Which clients are at a heightened risk for infection? Select all that apply.

client with gastric tube feeding client with an indwelling catheter client with an IV catheter Clients with gastric tube feedings, indwelling catheters, and IV catheters are at a greater risk for infection than clients with hypothermia or hypertension. Pathogens can enter susceptible hosts through body orifices. Breaks in the skin or mucous membranes (from wounds or from abrasions) increase opportunities for organisms to enter hosts. Long-term IV or gastric feedings and drainage of body cavities further increase the number of potential routes of entry into the body, thus increasing the risk of infection.

Which nursing action is a component of medical asepsis?

handwashing after removing gloves Medical asepsis (clean technique) involves procedures and practices that reduce the number and transfer of pathogens. Medical asepsis procedures include performing hand hygiene and wearing gloves. Surgical asepsis (sterile technique) includes practices used to render and keep objects and areas free from microorganisms (insertion of urinary catheter, placement of intravenous catheters or drawing blood).

A lead nurse is removing personal protective equipment after dressing the infected wounds of a client. Which is the priority nursing action?

handwashing before leaving the client's room The most important nursing action is to perform a thorough handwashing before leaving the client's room and before touching any other client, personnel, environmental surface, or client care items. Regardless of which garments they wear, nurses follow an orderly sequence for removing them. The procedure involves making contact between two contaminated surfaces or two clean surfaces. Nurses remove the garments that are most contaminated first, preserving the clean uniform underneath.

The nurse is caring for a client who developed pneumonia while hospitalized. How will the nurse document this condition?

health care-associated infection (HAI) HCAI, the most common adverse event in hospitals, are acquired within healthcare facilities. Community-acquired infections occur in the community. Infectious and contagious can be acquired in any setting.

A nurse is taking stock of the equipment in the room of an older adult client with pneumonia who has been on parenteral nutrition for a long time.
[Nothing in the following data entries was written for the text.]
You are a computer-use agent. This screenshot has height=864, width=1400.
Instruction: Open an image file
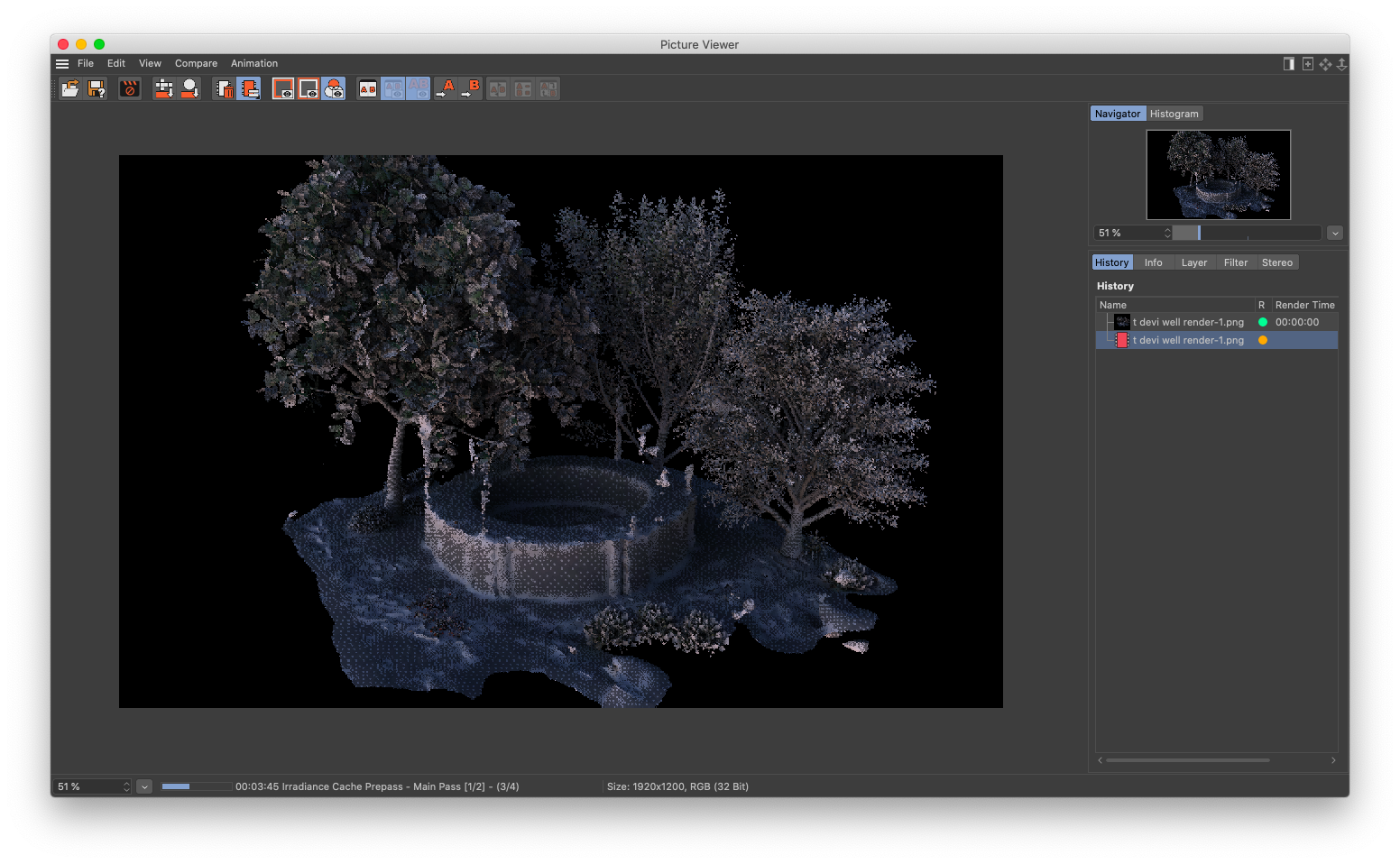click(x=69, y=87)
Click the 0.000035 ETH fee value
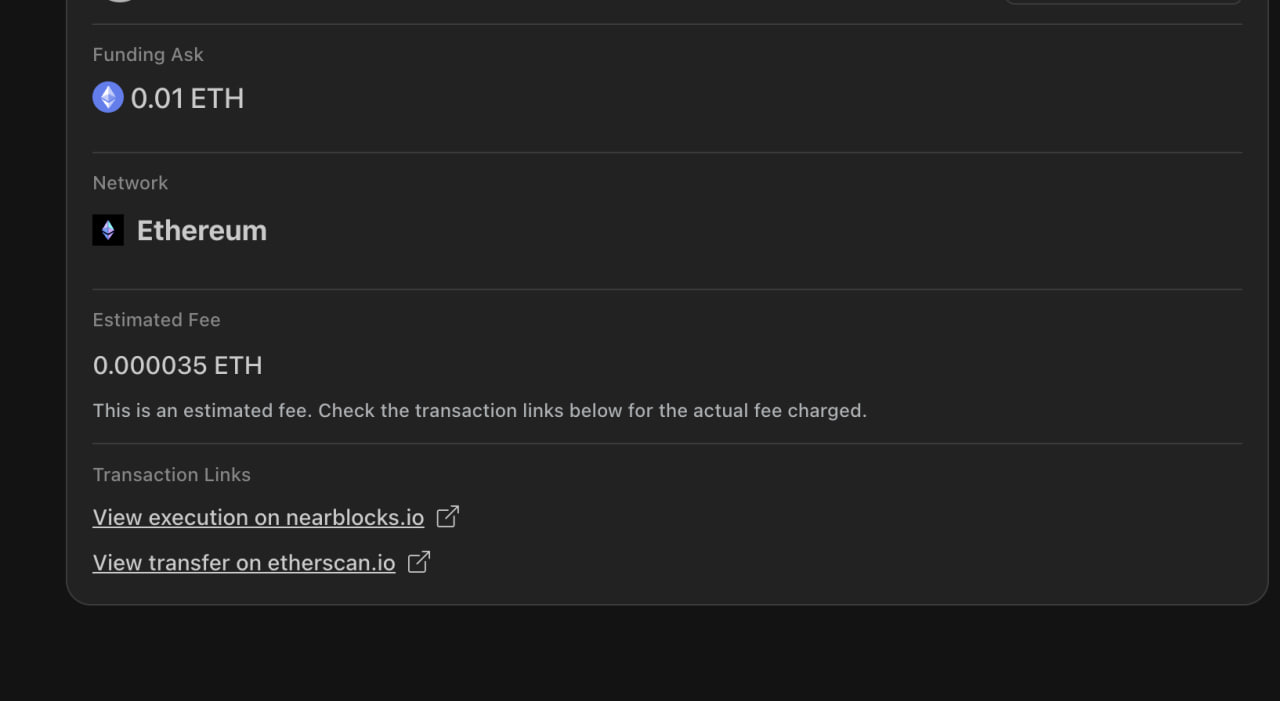Screen dimensions: 1280x701 tap(177, 366)
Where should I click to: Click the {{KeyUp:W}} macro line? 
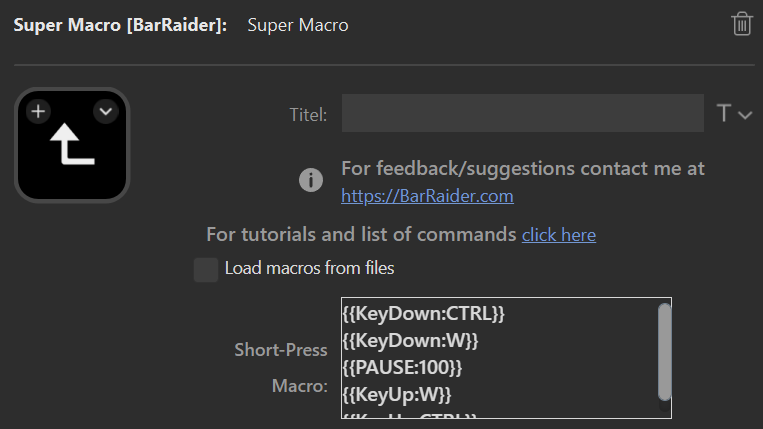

Which equipment can transmit infection to older adult clients?

indwelling catheter Infections are often transmitted to older adult clients through equipment reservoirs (e.g., indwelling urinary catheters, humidifiers, and oxygen equipment) or through incisional sites, such as those for intravenous tubing, parenteral nutrition, or tube feedings. Use of proper aseptic techniques is essential to prevent the introduction of microorganisms. Bath blankets, face shields, and specimen containers are not part of the equipment reservoir that transmits infection easily, because they are disposed of immediately after one-time use.

A nurse is caring for a 55-year-old postoperative client. The client returns to the ICU after surgery intubated and mechanically ventilated with a Salem sump nasogastric tube, a Foley catheter, and a PICC line in place. Based on the nurse's knowledge of the most common hospital-acquired infections, which apparatus is most important to remove first?

urinary catheter Urinary catheters account for the highest percentage (26%) of hospital-associated infections. The four most common types of HAIs are related to invasive devices or surgical procedures: catheter-associated urinary tract infection (CAUTI), central line-associated bloodstream infection (CLABSI), surgical site infection (SSI), and ventilator-associated events (VAEs). A peripherally inserted catheter is an invasive line. Nasogastric tubes and endotracheal tubes are not associated with HAIs.